DE LUNES A LUNES
Según una información equivocada, que a fuerza
de repetirse pretende convertirse en real, el Estado pierden el setenta por
ciento de los arbitrajes en materia de contratación pública. La verdad es que
los tribunales arbitrales les ordenan pagar el 43 por ciento de lo que sus
contratistas les reclaman. Eso quiere decir, que dejan de pagar nada menos que
el 57 por ciento, una cifra que revela que las entidades se defienden mucho
mejor de lo que se piensa, considerando además que son demandadas en el 95 por
ciento de los casos, entre otras razones, porque cuando quien incumple sus
obligaciones es el proveedor, el Estado tiene hasta cinco medidas que puede
adoptar contra él, sin tomarse la molestia de llevarlo a un arbitraje: le deja
de pagar, le aplica las penalidades previstas, le resuelve el contrato, le
ejecuta las fianzas y por último, lo lleva al OSCE para que lo inhabiliten.

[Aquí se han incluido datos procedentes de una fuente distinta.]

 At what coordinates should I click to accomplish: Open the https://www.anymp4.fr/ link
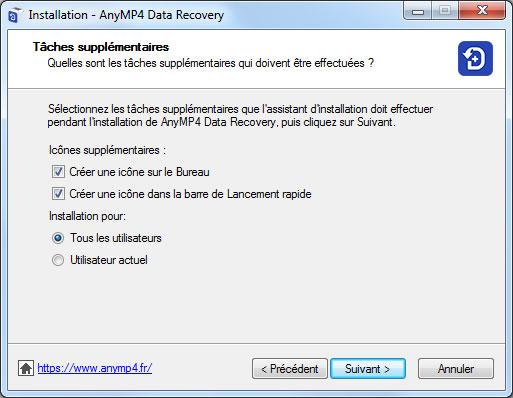coord(95,368)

Ese 43 por ciento, sin embargo, debe bajar
todavía más si la estadística pudiera recoger lo que en efecto pagan las
entidades. Lo habitual es que, una vez emitido el laudo, el Estado
invariablemente interpone el recurso de anulación que sólo cabe contra
cuestiones de forma y no de fondo, pero que se ha distorsionado hasta
convertirse en una segunda instancia con lo que se termina judicializando la
reclamación que desde 1998 se retiró de la competencia judicial para llevarla a
la arbitral. Con el paso de los años se ha vuelto a lo mismo.
Desafortunadamente eso no es lo único que
ocurre. A lo largo del proceso es frecuente la presentación de recursos de
reconsideración contra cualquier decisión arbitral que pueda interpretarse como
desfavorable a la entidad, la queja contra los árbitros que la suscriben y la
posterior recusación contra ellos mismos que paraliza el proceso durante largos
períodos.
Tales artilugios lo único que pretenden es
dilatar los arbitrajes lo más que se pueda para rehuir la discusión de los
puntos controvertidos y, de paso, intentar que sea una nueva administración la
que tenga que enfrentarlos.
En este escenario en la gran mayoría de los
casos sólo progresan los arbitrajes amañados, aquellos en los que se confabulan
funcionarios, proveedores y árbitros, en los que se inventan deudas
inexistentes y en los que el proceso fluye muy rápido, sin mayores incidentes,
se lauda muy pronto y las partes cobran de inmediato porque, al final, se trata
de un botín que se reparten entre todos. Los arbitrajes serios que entablan los
contratistas a los que se les ha negado injustamente un derecho no tienen,
desde luego, esa suerte. Caminan por senderos tortuosos y se enfrentan con
múltiples inconvenientes.
Algunos funcionarios públicos olvidan, por
ejemplo, que sólo pueden recusar a los árbitros, conforme a lo indicado en el
inciso 3 del artículo 28 de la Ley de Arbitraje – Decreto Legislativo 1071, “si
concurren en él circunstancias que den lugar a dudas justificadas sobre su
imparcialidad o independencia, o si no posee las calificaciones convenidas por
las partes o exigidas por la ley.”
Emitir una resolución en contra de una de las
partes o que una de las partes no la comparte, evidentemente no constituye una
causa para recusar a un árbitro, al punto que el inciso 5 del artículo 29
categóricamente señala que “no procede recusación basada en decisiones del
tribunal arbitral emitidas durante el transcurso de las actuaciones
arbitrales.” Hacerlo contraviene abiertamente la obligación de las partes de
“observar el principio de la buena fe en todos sus actos e intervenciones en el
curso de las actuaciones arbitrales y a colaborar con el tribunal arbitral en
el desarrollo del arbitraje” a que se refiere el artículo 38.